◆ **What is needed**: All that is needed is every record, duplicated exactly.

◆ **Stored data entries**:

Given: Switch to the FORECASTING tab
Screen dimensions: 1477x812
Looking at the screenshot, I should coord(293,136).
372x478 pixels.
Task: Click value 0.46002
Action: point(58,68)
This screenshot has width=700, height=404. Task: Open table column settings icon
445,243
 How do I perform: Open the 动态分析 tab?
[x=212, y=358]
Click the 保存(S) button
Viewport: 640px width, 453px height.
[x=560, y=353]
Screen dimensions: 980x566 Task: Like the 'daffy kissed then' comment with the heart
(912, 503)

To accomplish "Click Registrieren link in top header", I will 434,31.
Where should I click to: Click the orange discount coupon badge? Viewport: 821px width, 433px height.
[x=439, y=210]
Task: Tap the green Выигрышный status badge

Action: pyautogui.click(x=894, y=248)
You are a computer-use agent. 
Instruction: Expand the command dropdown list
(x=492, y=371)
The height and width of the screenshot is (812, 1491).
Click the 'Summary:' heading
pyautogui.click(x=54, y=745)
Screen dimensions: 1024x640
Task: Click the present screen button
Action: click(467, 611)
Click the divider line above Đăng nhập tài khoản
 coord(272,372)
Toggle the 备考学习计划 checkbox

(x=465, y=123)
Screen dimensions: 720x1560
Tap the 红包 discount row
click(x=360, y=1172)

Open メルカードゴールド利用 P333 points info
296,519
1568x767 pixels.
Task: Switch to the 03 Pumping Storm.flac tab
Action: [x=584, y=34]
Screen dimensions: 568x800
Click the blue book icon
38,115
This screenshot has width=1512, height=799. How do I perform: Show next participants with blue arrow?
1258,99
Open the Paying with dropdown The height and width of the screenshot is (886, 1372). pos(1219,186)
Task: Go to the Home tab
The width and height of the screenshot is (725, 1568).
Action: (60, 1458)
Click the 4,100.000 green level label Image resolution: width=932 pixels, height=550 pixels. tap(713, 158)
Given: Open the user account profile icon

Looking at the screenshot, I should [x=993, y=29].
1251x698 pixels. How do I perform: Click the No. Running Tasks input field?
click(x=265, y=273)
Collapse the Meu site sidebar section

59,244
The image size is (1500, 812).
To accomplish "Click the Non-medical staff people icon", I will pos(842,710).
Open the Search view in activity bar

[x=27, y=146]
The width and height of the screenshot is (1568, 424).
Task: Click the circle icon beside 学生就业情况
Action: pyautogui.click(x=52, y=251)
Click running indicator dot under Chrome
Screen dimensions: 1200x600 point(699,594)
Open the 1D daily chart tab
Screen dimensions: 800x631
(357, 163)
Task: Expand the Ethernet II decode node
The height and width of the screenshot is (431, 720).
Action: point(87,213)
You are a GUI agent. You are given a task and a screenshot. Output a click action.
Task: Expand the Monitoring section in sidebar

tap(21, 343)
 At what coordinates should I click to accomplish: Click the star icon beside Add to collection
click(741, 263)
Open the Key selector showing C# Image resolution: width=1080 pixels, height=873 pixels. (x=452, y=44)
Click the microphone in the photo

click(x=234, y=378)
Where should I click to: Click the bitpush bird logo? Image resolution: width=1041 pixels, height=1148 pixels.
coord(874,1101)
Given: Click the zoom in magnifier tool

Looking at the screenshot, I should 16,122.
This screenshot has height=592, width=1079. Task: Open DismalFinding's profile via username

◆ **Expected answer**:
Given: Switch to the FORECASTING tab
Screen dimensions: 1477x812
Looking at the screenshot, I should coord(293,136).
372x478 pixels.
Task: Click value 0.46002
Action: point(58,68)
This screenshot has width=700, height=404. Task: Open table column settings icon
445,243
 How do I perform: Open the 动态分析 tab?
[x=212, y=358]
Click the 保存(S) button
Viewport: 640px width, 453px height.
[x=560, y=353]
Screen dimensions: 980x566 Task: Like the 'daffy kissed then' comment with the heart
(912, 503)

To accomplish "Click Registrieren link in top header", I will 434,31.
Where should I click to: Click the orange discount coupon badge? Viewport: 821px width, 433px height.
[x=439, y=210]
Task: Tap the green Выигрышный status badge

Action: pyautogui.click(x=894, y=248)
You are a computer-use agent. 
Instruction: Expand the command dropdown list
(x=492, y=371)
The height and width of the screenshot is (812, 1491).
Click the 'Summary:' heading
pyautogui.click(x=54, y=745)
Screen dimensions: 1024x640
Task: Click the present screen button
Action: click(467, 611)
Click the divider line above Đăng nhập tài khoản
 coord(272,372)
Toggle the 备考学习计划 checkbox

(x=465, y=123)
Screen dimensions: 720x1560
Tap the 红包 discount row
click(x=360, y=1172)

Open メルカードゴールド利用 P333 points info
296,519
1568x767 pixels.
Task: Switch to the 03 Pumping Storm.flac tab
Action: [x=584, y=34]
Screen dimensions: 568x800
Click the blue book icon
38,115
This screenshot has width=1512, height=799. How do I perform: Show next participants with blue arrow?
1258,99
Open the Paying with dropdown The height and width of the screenshot is (886, 1372). pos(1219,186)
Task: Go to the Home tab
The width and height of the screenshot is (725, 1568).
Action: (60, 1458)
Click the 4,100.000 green level label Image resolution: width=932 pixels, height=550 pixels. tap(713, 158)
Given: Open the user account profile icon

Looking at the screenshot, I should [x=993, y=29].
1251x698 pixels. How do I perform: Click the No. Running Tasks input field?
click(x=265, y=273)
Collapse the Meu site sidebar section

59,244
The image size is (1500, 812).
To accomplish "Click the Non-medical staff people icon", I will pos(842,710).
Open the Search view in activity bar

[x=27, y=146]
The width and height of the screenshot is (1568, 424).
Task: Click the circle icon beside 学生就业情况
Action: pyautogui.click(x=52, y=251)
Click running indicator dot under Chrome
Screen dimensions: 1200x600 point(699,594)
Open the 1D daily chart tab
Screen dimensions: 800x631
(357, 163)
Task: Expand the Ethernet II decode node
The height and width of the screenshot is (431, 720).
Action: point(87,213)
You are a GUI agent. You are given a task and a screenshot. Output a click action.
Task: Expand the Monitoring section in sidebar

tap(21, 343)
 At what coordinates should I click to accomplish: Click the star icon beside Add to collection
click(741, 263)
Open the Key selector showing C# Image resolution: width=1080 pixels, height=873 pixels. (x=452, y=44)
Click the microphone in the photo

click(x=234, y=378)
Where should I click to: Click the bitpush bird logo? Image resolution: width=1041 pixels, height=1148 pixels.
coord(874,1101)
Given: Click the zoom in magnifier tool

Looking at the screenshot, I should 16,122.
This screenshot has height=592, width=1079. Task: Open DismalFinding's profile via username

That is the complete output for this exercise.